Eleven patients had basal sinus rhythm, which alternated with atrial flutter in one and with incessant SVT rhythm in another. Four patients used definitive pacemakers, three of which were dual chamber pacemakers and another was a single chamber pacemaker. In the latter patient, the rhythm of the pacemaker alternated with that of incessant SVT.

The ejection fraction (EF) analyzed by left ventricular angiography varied from 0.17 to 0.64 (mean = 0.37±0.13). All patients had segmental or diffuse ventricular dysfunction. Twelve patients had hypokinesia, akinesia or dyskinesia of posterobasal or inferoposterior walls, and five patients had these alterations in the apical region. Diffuse hypokinesia without segmental dysfunction of the left ventricle (LV) was evidenced in only two individuals. No patient had obstructive coronary artery disease identified by coronary angiography (tab. I).

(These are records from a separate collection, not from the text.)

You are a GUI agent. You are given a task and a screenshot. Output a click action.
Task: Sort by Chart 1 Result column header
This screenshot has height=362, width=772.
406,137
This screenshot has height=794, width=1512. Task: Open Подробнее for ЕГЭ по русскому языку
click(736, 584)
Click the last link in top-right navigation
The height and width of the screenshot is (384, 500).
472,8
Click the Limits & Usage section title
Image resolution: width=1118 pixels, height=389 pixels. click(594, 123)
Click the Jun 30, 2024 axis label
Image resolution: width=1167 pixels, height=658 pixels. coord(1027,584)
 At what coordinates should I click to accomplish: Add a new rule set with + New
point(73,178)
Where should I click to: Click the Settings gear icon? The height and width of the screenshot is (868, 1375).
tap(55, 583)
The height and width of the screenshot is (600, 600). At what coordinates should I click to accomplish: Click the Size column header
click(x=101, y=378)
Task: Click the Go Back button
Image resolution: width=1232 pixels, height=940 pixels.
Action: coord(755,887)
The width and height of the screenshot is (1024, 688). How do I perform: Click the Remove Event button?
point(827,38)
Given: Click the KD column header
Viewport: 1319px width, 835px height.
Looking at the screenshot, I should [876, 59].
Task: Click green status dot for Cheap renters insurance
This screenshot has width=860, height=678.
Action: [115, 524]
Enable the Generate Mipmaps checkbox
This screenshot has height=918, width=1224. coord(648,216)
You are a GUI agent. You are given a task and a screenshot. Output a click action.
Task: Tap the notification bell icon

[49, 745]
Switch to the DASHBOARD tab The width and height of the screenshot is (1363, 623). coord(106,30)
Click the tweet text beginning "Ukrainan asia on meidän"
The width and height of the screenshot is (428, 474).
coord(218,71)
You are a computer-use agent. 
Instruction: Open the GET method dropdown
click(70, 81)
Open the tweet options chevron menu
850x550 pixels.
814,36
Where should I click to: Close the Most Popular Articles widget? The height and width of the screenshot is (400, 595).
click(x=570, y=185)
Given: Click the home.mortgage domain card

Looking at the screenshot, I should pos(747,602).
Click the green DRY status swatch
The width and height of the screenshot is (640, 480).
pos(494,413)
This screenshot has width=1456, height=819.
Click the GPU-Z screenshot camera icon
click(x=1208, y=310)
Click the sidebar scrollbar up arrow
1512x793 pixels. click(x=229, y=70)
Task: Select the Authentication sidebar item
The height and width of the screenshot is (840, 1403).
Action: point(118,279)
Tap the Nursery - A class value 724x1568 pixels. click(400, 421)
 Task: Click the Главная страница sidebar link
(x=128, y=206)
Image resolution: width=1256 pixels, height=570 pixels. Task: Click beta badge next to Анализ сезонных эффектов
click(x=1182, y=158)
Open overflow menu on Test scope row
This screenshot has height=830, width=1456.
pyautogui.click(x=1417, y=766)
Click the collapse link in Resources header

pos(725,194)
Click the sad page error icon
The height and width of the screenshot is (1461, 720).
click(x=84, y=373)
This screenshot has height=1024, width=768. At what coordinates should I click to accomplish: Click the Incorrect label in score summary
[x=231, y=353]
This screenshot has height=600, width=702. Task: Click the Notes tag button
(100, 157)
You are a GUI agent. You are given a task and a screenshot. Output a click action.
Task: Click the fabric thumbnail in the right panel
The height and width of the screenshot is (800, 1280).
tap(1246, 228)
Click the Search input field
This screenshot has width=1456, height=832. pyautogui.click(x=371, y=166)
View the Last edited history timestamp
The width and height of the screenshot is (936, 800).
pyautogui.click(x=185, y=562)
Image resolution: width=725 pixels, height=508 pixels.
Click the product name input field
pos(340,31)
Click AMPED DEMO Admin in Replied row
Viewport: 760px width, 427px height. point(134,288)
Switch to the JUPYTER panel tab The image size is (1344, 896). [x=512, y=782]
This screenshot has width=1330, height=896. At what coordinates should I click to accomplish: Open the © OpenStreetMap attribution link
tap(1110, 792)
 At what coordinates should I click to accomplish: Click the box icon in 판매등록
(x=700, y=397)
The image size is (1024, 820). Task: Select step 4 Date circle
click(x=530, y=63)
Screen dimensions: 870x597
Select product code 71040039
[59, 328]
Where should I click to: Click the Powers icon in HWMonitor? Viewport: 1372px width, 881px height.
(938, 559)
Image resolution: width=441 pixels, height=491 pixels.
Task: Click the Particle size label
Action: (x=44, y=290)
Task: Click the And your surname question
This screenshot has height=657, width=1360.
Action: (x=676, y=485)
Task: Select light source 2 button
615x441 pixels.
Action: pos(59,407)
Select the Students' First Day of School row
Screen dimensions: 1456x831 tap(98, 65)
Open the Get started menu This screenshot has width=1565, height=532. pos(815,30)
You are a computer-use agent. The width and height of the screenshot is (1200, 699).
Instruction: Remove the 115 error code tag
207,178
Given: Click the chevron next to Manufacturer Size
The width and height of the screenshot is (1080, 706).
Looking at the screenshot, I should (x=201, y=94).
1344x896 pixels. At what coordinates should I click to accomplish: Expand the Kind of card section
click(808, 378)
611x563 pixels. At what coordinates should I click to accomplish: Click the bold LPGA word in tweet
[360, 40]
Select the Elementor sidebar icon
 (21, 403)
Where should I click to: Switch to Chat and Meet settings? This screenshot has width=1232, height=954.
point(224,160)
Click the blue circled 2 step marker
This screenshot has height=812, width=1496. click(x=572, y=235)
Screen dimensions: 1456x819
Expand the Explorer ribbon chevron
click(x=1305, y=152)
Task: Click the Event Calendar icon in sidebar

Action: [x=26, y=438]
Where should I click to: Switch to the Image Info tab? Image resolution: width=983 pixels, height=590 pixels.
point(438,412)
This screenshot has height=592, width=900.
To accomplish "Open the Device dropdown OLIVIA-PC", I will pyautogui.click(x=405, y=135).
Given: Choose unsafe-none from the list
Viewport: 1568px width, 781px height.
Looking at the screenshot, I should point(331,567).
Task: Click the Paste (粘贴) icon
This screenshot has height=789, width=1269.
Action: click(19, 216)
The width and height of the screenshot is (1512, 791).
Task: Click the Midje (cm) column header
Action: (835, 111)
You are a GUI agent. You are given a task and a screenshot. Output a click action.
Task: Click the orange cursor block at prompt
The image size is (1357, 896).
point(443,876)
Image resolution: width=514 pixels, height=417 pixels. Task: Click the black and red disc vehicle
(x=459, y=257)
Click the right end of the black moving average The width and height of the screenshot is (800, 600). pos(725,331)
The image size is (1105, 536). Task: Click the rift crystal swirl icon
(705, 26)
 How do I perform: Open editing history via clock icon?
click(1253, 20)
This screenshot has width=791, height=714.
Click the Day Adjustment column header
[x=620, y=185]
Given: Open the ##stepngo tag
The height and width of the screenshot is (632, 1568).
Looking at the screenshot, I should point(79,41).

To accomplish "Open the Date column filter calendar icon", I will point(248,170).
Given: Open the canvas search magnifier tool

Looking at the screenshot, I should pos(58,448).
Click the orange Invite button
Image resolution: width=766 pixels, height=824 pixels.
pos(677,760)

Electrophysiological study was performed without anesthetic sedation. Initially, two punctures of the right femoral vein were performed, through which two multipolar catheters for diagnosis were introduced, with interelectrode intervals of 1 cm. Under radioscopic vision, a catheter was placed in the subtricuspid region to record the His bundle and another in the high right atrium (HRA) to record and stimulate the atria. Later, this catheter was sequentially repositioned in the apex and in the right ventricle (RV) outflow tract for recording and stimulation.

Simultaneously, four leads of the surface electrocardiogram (ECG) (D1, aVF and/or D3, V1 and V5 or V6) were recorded by a multiple channels, as well as the intracavitary electrograms of the following sites: His bundle and, sequentially, HRA and RV in velocities of 25 and 100 ms. The recording systems SP12 (Tecnologia Eletrônica Brasileira - TEB®) and LabSystem – version 2.56 (BARD® Electrophysiology) were used, as well as the recordings of bipolar electrograms with filters of 100 to 500 Hz. Bipolar recordings were obtained between the extremity and the second electrode of the quadripolar catheters. When the TEB® polygraph was used, if the stimulation was performed by the pair of distal electrodes, the recording was achieved from the proximal pair of electrodes. These recordings were obtained with variable gains, maintaining a fixed pattern – N:10 mm = 1 mV.

The protocol of programmed ventricular stimulation was performed with the double value of the diastolic stimulation threshold, in two basic cycles (450 and 600 ms) in the apex and RV outflow tract, applying up to three early extrastimuli (Fisiocor Cardiostimulator – Cardiobras Ltda). None of the patients studied needed to receive isoproterenol for SVT induction.

When tachycardia resulted in major hemodynamic impairment, it was immediately reverted by the entrainment technique, employing early extrastimuli or external electric cardioversion. Then, 1.0g of procainamide was administered given intravenously for a 20-minute period aiming to slow the tachycardia and to make it hemodynamically stable in its reinduction.

For endocardial mapping of the LV, puncture of the femoral artery was performed, by which a deflectable 7F quadripolar catheter was introduced, with interelectrode interval of 2-5-2mm and extremity of 8mm (Blazer, EP Technologies, Mountain View, CA), placed in the LV by retrograde via through the aortic valve. The position of the catheter was determined by fluoroscopy, using right anterior oblique (30o) and left anterior oblique (30o to 45o) views. After arterial puncture, heparin was intravenously administered as follows: 5,000 U in bolus and 1,000 U per hour during the whole procedure.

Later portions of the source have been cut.